Enfin dans la tête de beaucoup de monde le métier de développeur ça ressemble à un espèce de hacker avec une capuche qui fait des trucs de fous. Un magicien des temps modernes qui fait de la magie noire à chaque fois qu’il touche le clavier. La réalité est tout autre.





Y’a pas de magie. Y’a énormément de réflexion en amont. Organiser sa pensée pour transformer un problème du monde réel en une solution informatique via un processus d’abstraction qui fait du sens. On ne t’a pas dit que tu passes plus de temps à réfléchir à une solution qu’à l’implémenter. Il te faut un niveau absurde de concentration. Il te faut maintenir cette concentration pendant des heures seul face à l’écran. Ensuite, c’est des heures passées à rechercher des codes d’erreurs sur Google et à lire des documentations interminables.
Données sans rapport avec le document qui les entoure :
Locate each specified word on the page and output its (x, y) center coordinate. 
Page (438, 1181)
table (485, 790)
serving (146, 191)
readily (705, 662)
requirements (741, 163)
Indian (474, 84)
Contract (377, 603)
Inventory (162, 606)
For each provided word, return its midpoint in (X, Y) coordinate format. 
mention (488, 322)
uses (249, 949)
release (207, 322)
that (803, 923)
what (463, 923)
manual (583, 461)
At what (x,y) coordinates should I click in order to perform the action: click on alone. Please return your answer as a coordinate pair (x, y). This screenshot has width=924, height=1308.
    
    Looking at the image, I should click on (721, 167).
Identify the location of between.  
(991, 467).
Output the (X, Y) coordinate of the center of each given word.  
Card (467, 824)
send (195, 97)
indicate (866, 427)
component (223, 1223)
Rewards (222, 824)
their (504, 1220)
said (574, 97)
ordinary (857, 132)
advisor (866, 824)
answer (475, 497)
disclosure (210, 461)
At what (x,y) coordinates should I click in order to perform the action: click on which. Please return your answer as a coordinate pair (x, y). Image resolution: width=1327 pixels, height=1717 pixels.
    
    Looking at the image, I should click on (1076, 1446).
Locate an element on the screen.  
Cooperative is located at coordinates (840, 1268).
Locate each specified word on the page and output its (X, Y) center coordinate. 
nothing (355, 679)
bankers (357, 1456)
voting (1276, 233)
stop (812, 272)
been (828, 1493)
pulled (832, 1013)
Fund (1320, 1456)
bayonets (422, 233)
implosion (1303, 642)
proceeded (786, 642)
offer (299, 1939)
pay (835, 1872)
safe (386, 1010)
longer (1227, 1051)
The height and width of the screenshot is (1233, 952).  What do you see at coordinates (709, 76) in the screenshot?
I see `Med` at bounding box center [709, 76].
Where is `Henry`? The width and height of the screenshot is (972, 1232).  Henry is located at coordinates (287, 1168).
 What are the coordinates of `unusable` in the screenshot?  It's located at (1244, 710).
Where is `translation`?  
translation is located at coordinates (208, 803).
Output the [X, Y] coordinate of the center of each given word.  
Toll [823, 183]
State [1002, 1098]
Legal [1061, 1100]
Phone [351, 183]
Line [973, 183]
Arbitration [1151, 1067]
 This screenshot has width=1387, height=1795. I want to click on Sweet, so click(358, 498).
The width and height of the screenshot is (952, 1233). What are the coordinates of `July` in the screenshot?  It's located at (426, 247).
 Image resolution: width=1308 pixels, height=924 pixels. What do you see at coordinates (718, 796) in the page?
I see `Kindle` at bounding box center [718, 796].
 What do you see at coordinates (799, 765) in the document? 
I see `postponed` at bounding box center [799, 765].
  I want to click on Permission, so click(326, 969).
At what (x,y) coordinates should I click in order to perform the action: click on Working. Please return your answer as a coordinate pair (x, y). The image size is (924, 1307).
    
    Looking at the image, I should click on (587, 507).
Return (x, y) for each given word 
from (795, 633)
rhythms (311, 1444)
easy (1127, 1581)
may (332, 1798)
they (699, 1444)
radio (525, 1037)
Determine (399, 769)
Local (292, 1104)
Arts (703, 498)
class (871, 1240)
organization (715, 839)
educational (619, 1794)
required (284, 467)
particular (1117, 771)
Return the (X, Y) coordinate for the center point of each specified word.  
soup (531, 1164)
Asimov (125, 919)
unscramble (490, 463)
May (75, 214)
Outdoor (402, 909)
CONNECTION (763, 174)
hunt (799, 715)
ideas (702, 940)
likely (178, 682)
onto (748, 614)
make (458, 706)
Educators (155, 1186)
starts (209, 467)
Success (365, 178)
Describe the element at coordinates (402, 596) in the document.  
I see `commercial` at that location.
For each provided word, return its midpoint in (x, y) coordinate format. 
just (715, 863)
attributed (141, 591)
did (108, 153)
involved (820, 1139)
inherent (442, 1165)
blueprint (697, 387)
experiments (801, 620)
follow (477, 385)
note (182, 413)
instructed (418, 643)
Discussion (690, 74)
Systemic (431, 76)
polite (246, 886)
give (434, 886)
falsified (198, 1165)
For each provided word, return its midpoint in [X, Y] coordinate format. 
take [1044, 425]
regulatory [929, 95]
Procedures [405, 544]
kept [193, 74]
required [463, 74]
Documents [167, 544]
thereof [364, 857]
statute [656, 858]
On ne t’a pas dit que ce métier c’est fouiller sur Google toute la journée ? Avec le temps passé sur Stack Overflow et sur d’autres forums tu t’en rends rapidement compte.



Épilogue

Ça doit faire en moins cinq minutes que tu m’écoutes chialer. Alors le métier de développeur est le pire métier de la terre ? Je suis un malheureux hein ? Bien sûr que non. C’est super le métier développeur et y’a plein d’avantages. Et si tu penses devenir dev, je t’invite fortement à tenter l’aventure. Mais c’est loin d’être le paradis qu’on t’a survendu partout. Arrêtons de présenter ce métier comme la neuvième merveille du monde. Acceptons la réalité que parfois c’est tout moisi. Comme tous les boulots de la terre.

Qui me parle ?

jesuisundev
Je suis un dev. En ce moment, je suis développeur backend senior / DevOps à Montréal pour un géant du jeux vidéo. Le dev est l'une de mes passions et j'écris comme je parle. Je continue à te parler quotidiennement sur mon Twitter. Tu peux m'insulter à cet e-mail ou le faire directement dans les commentaires juste en dessous. Y'a même une newsletter !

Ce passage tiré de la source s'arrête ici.